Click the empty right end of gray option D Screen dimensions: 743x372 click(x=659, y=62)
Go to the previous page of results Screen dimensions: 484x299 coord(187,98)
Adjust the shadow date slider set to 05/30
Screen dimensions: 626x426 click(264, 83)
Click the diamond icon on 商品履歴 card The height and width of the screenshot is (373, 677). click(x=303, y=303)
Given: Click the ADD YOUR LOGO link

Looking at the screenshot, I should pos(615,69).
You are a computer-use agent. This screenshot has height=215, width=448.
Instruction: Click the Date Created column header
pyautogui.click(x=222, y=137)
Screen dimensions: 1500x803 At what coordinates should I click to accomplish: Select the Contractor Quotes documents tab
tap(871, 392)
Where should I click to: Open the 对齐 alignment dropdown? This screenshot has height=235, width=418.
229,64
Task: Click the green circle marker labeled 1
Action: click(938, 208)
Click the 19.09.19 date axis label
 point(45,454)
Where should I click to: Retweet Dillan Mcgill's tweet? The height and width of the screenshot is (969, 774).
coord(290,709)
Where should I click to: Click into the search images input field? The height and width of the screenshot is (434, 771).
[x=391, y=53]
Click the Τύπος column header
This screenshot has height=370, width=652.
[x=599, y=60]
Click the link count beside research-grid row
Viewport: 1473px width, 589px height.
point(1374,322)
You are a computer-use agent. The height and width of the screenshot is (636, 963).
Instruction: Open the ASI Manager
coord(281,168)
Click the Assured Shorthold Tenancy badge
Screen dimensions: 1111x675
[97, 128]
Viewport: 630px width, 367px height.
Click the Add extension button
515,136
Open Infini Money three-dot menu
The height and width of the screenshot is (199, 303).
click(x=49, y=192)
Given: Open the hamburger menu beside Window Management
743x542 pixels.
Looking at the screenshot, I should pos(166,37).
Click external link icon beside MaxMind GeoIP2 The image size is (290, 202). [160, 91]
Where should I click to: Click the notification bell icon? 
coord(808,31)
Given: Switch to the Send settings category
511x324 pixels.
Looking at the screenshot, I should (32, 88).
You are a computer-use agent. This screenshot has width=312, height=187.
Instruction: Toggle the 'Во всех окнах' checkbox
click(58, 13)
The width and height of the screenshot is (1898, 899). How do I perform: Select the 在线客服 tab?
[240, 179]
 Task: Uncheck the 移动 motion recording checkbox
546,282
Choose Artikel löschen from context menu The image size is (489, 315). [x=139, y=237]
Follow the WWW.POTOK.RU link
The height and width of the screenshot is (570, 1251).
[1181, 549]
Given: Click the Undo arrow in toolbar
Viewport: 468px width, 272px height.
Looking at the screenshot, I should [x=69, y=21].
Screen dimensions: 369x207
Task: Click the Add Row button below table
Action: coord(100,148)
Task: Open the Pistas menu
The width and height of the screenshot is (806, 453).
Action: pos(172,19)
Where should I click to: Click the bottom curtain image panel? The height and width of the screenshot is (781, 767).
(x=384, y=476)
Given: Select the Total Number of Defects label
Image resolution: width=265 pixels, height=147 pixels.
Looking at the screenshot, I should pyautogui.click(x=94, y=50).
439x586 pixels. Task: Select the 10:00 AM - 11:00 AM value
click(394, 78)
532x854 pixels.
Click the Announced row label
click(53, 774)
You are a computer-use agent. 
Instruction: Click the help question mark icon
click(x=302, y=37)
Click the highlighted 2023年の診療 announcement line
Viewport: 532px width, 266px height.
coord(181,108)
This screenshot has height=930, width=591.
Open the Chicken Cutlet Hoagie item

──────────────────────────────

▶ [WORK ORDER]: Out of the data above, give again only the lines starting at the one holding "Task: Uncheck the" and ending at the one holding "Task: Open the Pistas menu", unchanged.

▶ [WORKED SOLUTION]:
 Task: Uncheck the 移动 motion recording checkbox
546,282
Choose Artikel löschen from context menu The image size is (489, 315). [x=139, y=237]
Follow the WWW.POTOK.RU link
The height and width of the screenshot is (570, 1251).
[1181, 549]
Given: Click the Undo arrow in toolbar
Viewport: 468px width, 272px height.
Looking at the screenshot, I should [x=69, y=21].
Screen dimensions: 369x207
Task: Click the Add Row button below table
Action: coord(100,148)
Task: Open the Pistas menu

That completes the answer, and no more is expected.